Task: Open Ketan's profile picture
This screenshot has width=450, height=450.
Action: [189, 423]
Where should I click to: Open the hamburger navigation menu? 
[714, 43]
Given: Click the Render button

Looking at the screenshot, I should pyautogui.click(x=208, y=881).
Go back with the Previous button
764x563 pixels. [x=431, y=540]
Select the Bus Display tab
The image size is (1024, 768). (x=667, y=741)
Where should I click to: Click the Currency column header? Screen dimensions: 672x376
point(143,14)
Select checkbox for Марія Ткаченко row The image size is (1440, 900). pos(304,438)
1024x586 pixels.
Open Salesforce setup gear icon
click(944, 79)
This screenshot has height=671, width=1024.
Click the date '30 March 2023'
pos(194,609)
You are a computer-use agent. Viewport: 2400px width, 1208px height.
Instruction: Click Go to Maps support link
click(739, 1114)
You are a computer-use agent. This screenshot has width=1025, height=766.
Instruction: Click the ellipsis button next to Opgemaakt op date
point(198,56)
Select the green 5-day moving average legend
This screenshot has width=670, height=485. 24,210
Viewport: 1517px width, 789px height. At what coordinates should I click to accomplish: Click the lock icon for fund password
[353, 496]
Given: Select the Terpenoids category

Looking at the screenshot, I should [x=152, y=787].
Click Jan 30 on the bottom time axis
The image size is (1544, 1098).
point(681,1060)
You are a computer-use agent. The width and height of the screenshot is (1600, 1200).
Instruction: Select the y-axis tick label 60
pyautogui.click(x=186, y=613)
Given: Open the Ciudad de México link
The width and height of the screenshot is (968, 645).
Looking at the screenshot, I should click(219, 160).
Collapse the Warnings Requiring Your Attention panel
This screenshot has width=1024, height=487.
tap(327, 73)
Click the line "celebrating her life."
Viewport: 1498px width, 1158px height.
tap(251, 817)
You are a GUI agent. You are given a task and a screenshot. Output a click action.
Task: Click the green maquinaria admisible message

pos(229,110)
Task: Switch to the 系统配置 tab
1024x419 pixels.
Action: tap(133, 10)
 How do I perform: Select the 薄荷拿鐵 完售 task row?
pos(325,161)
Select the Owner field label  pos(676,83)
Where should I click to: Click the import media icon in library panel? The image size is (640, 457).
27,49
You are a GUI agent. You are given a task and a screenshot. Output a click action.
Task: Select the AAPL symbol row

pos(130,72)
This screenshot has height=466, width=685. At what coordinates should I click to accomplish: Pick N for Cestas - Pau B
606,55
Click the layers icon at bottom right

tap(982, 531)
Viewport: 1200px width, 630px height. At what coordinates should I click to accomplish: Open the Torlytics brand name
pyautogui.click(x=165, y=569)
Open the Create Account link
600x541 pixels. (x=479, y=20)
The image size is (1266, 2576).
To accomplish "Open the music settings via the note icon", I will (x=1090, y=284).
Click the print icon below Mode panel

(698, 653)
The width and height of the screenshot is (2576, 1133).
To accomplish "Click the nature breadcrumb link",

Exercise:
An exact restatement of all the entries above is needed.

Answer section:
Task: Open Ketan's profile picture
This screenshot has width=450, height=450.
Action: [189, 423]
Where should I click to: Open the hamburger navigation menu? 
[714, 43]
Given: Click the Render button

Looking at the screenshot, I should pyautogui.click(x=208, y=881).
Go back with the Previous button
764x563 pixels. [x=431, y=540]
Select the Bus Display tab
The image size is (1024, 768). (x=667, y=741)
Where should I click to: Click the Currency column header? Screen dimensions: 672x376
point(143,14)
Select checkbox for Марія Ткаченко row The image size is (1440, 900). pos(304,438)
1024x586 pixels.
Open Salesforce setup gear icon
click(944, 79)
This screenshot has height=671, width=1024.
Click the date '30 March 2023'
pos(194,609)
You are a computer-use agent. Viewport: 2400px width, 1208px height.
Instruction: Click Go to Maps support link
click(739, 1114)
You are a computer-use agent. This screenshot has width=1025, height=766.
Instruction: Click the ellipsis button next to Opgemaakt op date
point(198,56)
Select the green 5-day moving average legend
This screenshot has width=670, height=485. 24,210
Viewport: 1517px width, 789px height. At what coordinates should I click to accomplish: Click the lock icon for fund password
[353, 496]
Given: Select the Terpenoids category

Looking at the screenshot, I should [x=152, y=787].
Click Jan 30 on the bottom time axis
The image size is (1544, 1098).
point(681,1060)
You are a computer-use agent. The width and height of the screenshot is (1600, 1200).
Instruction: Select the y-axis tick label 60
pyautogui.click(x=186, y=613)
Given: Open the Ciudad de México link
The width and height of the screenshot is (968, 645).
Looking at the screenshot, I should click(219, 160).
Collapse the Warnings Requiring Your Attention panel
This screenshot has width=1024, height=487.
tap(327, 73)
Click the line "celebrating her life."
Viewport: 1498px width, 1158px height.
tap(251, 817)
You are a GUI agent. You are given a task and a screenshot. Output a click action.
Task: Click the green maquinaria admisible message

pos(229,110)
Task: Switch to the 系统配置 tab
1024x419 pixels.
Action: tap(133, 10)
 How do I perform: Select the 薄荷拿鐵 完售 task row?
pos(325,161)
Select the Owner field label  pos(676,83)
Where should I click to: Click the import media icon in library panel? The image size is (640, 457).
27,49
You are a GUI agent. You are given a task and a screenshot. Output a click action.
Task: Select the AAPL symbol row

pos(130,72)
This screenshot has height=466, width=685. At what coordinates should I click to accomplish: Pick N for Cestas - Pau B
606,55
Click the layers icon at bottom right

tap(982, 531)
Viewport: 1200px width, 630px height. At what coordinates should I click to accomplish: Open the Torlytics brand name
pyautogui.click(x=165, y=569)
Open the Create Account link
600x541 pixels. (x=479, y=20)
The image size is (1266, 2576).
To accomplish "Open the music settings via the note icon", I will (x=1090, y=284).
Click the print icon below Mode panel

(698, 653)
The width and height of the screenshot is (2576, 1133).
To accomplish "Click the nature breadcrumb link",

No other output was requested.